(Dataset items)
* * * * * * *
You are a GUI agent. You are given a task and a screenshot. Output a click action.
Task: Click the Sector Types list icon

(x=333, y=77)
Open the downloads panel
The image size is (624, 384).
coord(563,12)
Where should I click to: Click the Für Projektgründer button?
* * * * * * *
▸ **PROBLEM TO SOLVE**:
Write down every record shown above precisely.

▸ **EXPECTED ANSWER**:
You are a GUI agent. You are given a task and a screenshot. Output a click action.
Task: Click the Sector Types list icon

(x=333, y=77)
Open the downloads panel
The image size is (624, 384).
coord(563,12)
Where should I click to: Click the Für Projektgründer button?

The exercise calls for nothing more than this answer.